Cookson Group Plc rallied 6.8 percent to 607 pence after the world’s biggest maker of ceramic linings for metal smelters forecasted a rise in first-half profit of as much as 20 percent.
Chloride Group Plc surged 42 percent to 297 pence after Emerson Electric Co.’s renewed its offer for Britain’s largest maker of backup power equipment. The 723 million-pound ($1.12 billion) bid was rejected and Chloride said the company has “better prospects” alone and Emerson’s approach “continues to significantly undervalue the company.”

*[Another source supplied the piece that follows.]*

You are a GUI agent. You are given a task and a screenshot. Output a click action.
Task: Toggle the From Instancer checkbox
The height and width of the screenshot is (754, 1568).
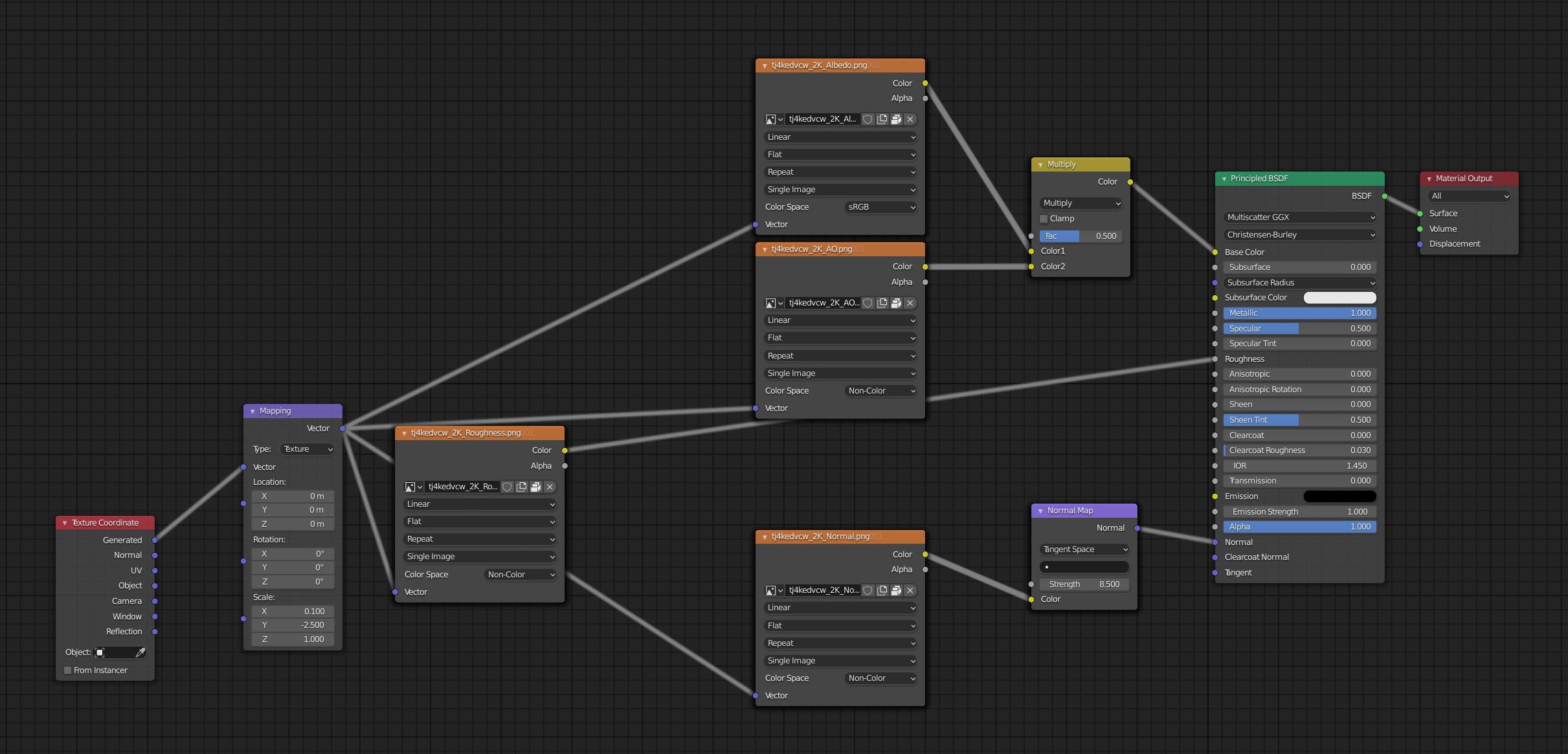pos(68,670)
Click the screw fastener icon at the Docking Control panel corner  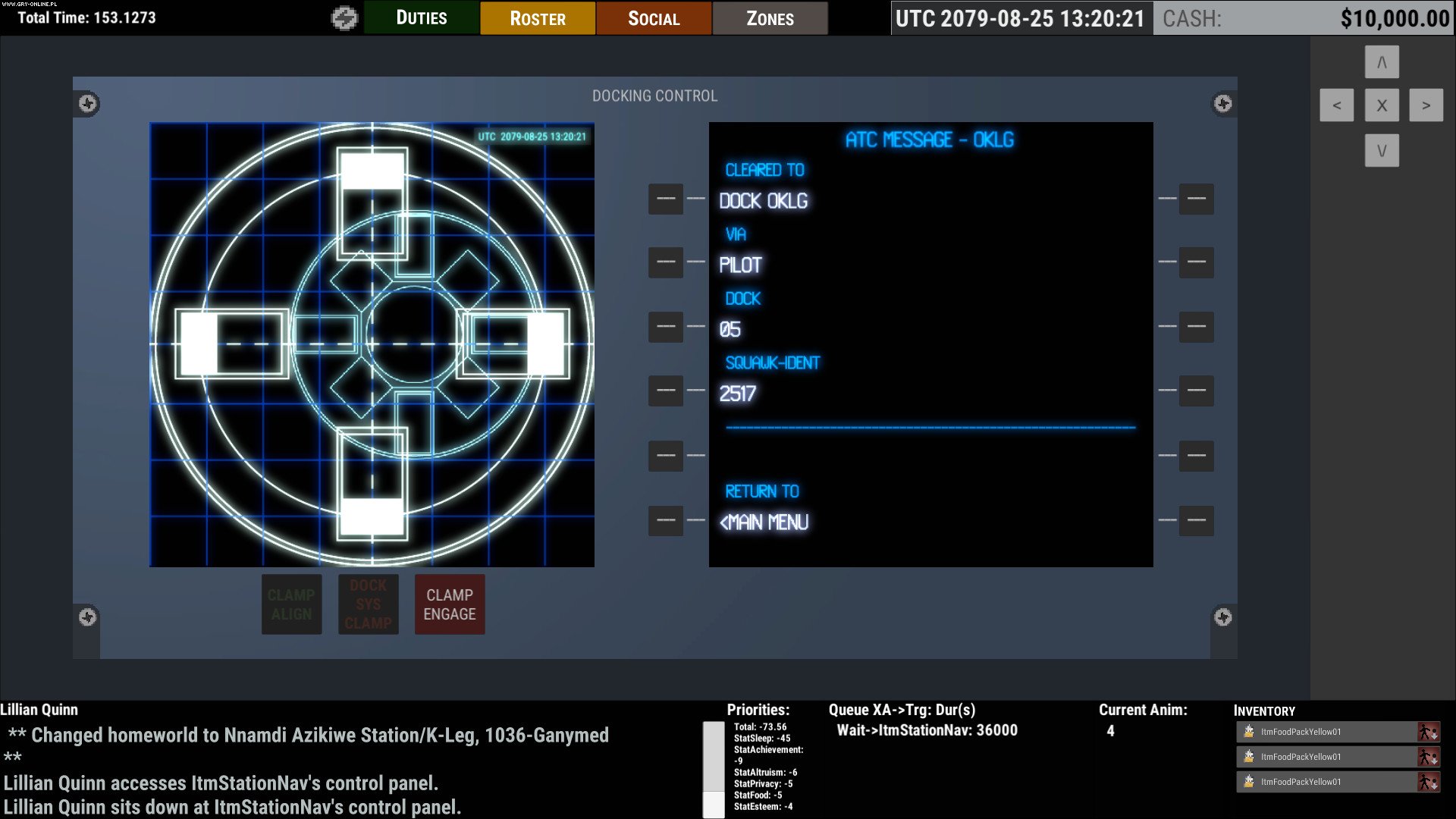click(x=89, y=104)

“Given the strategic value of the business, combined with the currency factors, we believe Emerson will have to raise its proposal and would therefore continue to hold on to the shares,” Jonathan Jackson, the head of equities at Killik & Co. wrote in a note to clients today.
Air Liquide Advances
Air Liquide SA increased 1.7 percent to 89.86 euros. The world’s biggest producer of industrial gases said first-quarter sales rose 5.2 percent to 3.15 billion euros, bolstered by demand in emerging markets and a recovery in electronics markets. The average estimate in a Bloomberg survey of 10 analysts was 3.08 billion euros in revenue.
Bank of Ireland Plc rallied 6.1 percent to 1.91 euros, erasing an earlier drop. The country’s biggest bank by market value plans to raise as much as 3.4 billion euros ($4.5 billion) to bolster capital as real-estate losses surge.
“There may be some disappointment at the dilution, but it’s well anticipated and overall the transaction terms look attractive,” said Sebastian Orsi, an analyst at Merrion Capital in Dublin.
Yara International ASA lost 5.6 percent to 211 kroner, the biggest decline in the Stoxx 600. The world’s largest supplier of mineral fertilizers was downgraded to “hold” fom “buy” at Deutsche Bank AG.